A cross-sectional design was adopted for this study; therefore, it has inherent limitations that cannot explain the effects of any of the risk factors implicated in the progression from asymptomatic to symptomatic gallbladder disease. The study also did not take into account the dietary pattern of the subjects, as well as any family history of gallstones, to account for the effect of diet and genetics. The number of elderly subjects recruited was low; therefore, the frequency of cholelithiasis in these age groups may have been unduly influenced by the population within them.
Conclusions
The prevalence of cholelithiasis in the Igbo adult population of Nnewi may be 4.40%. This correlates with earlier reports of the low prevalence of cholelithiasis in Africans. The findings of this study were that gallstone incidence was tilted in favor of women in the ratio of 2.8:1. Additionally, we found that in this cohort, BMI had a moderate influence on the prevalence of gallstones, which increased in subjects with high BMI values. This study indicated that the incidence of cholelithiasis among the female participants increased with parity, especially at three and above. The majority of the gallstones were asymptomatic and mainly noted as incidental findings. These findings may suggest that women and obese persons, who constitute the at-risk population in the locality, should be screened for gallstones at regular intervals. There may also be a need to screen at-risk populations in rural settings, where emergent care may not be readily available. Regular screening with sonography is quite possible in Nigeria, given the increasing availability of ultrasound equipment and the expertise to use it, even in rural locations. Sonography is currently the most widely available medical imaging modality in Nigeria, and the situation is likely to be the same in many other African countries.
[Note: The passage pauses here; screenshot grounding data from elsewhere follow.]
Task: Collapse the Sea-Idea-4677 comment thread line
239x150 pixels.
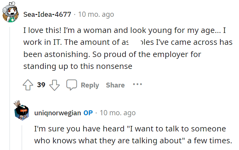Action: click(x=9, y=88)
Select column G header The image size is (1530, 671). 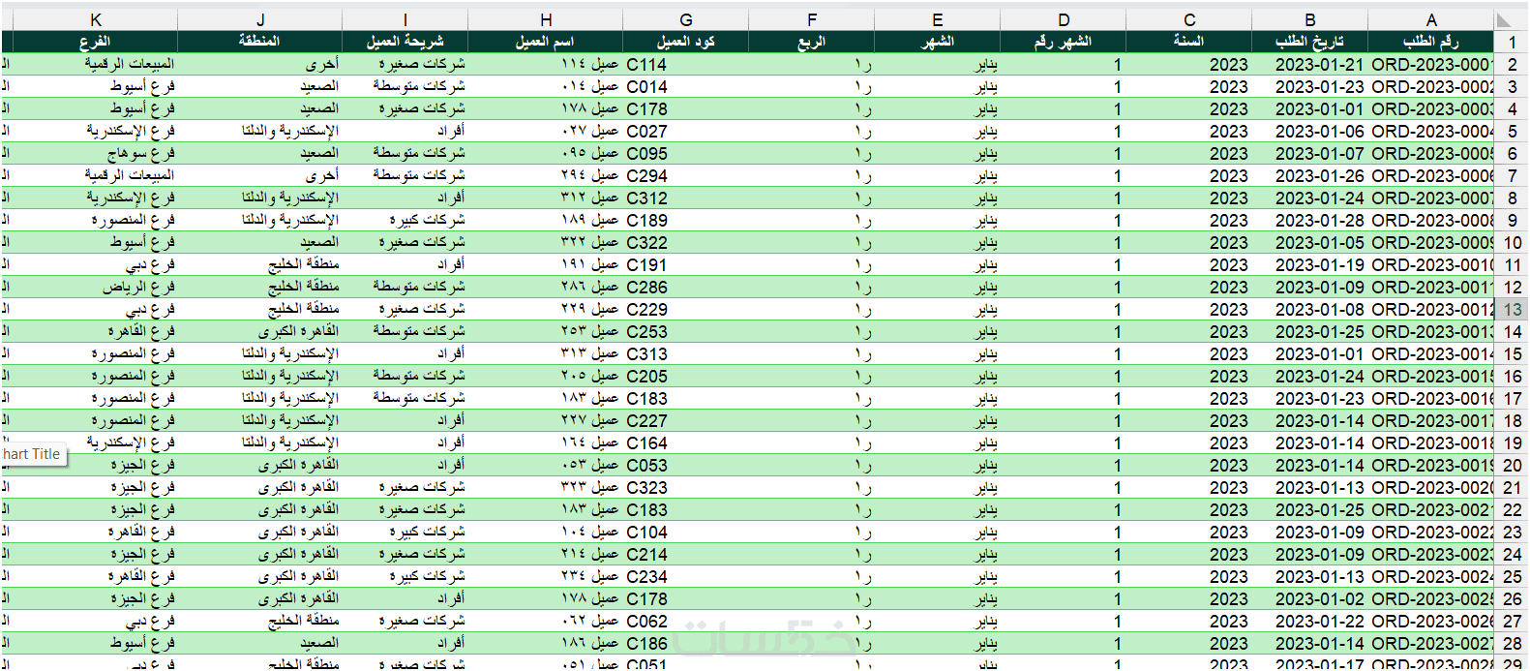[x=686, y=19]
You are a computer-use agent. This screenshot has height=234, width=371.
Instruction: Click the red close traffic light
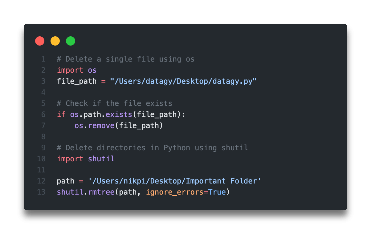click(40, 41)
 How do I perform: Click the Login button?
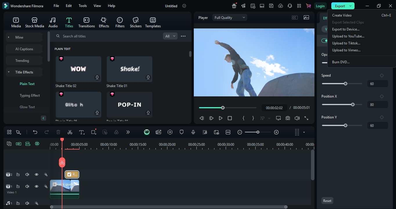[x=320, y=6]
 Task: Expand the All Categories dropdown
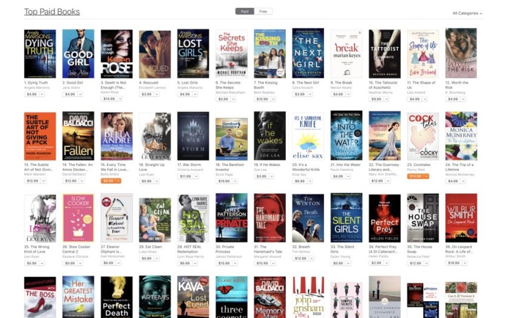point(467,13)
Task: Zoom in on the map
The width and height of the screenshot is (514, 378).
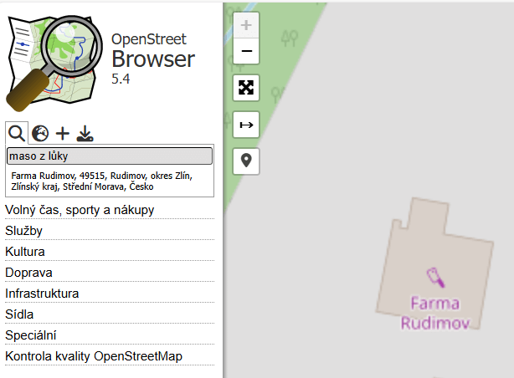Action: click(x=246, y=25)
Cultural knowledge among health care providers when providing patient-centered care to diverse backgrounds is very important.
Footnotes
Acknowledgements
Many thanks to the academic board of the Department of Medical Radiography and Radiological Sciences, Faculty of Health Science and Technology, University of Nigeria, Enugu, for its useful criticisms of this study.
Declaration of Conflicting Interests
The authors declared no potential conflicts of interest with respect to the research, authorship, and/or publication of this article.
Funding
The authors received no financial support for the research, authorship, and/or publication of this article.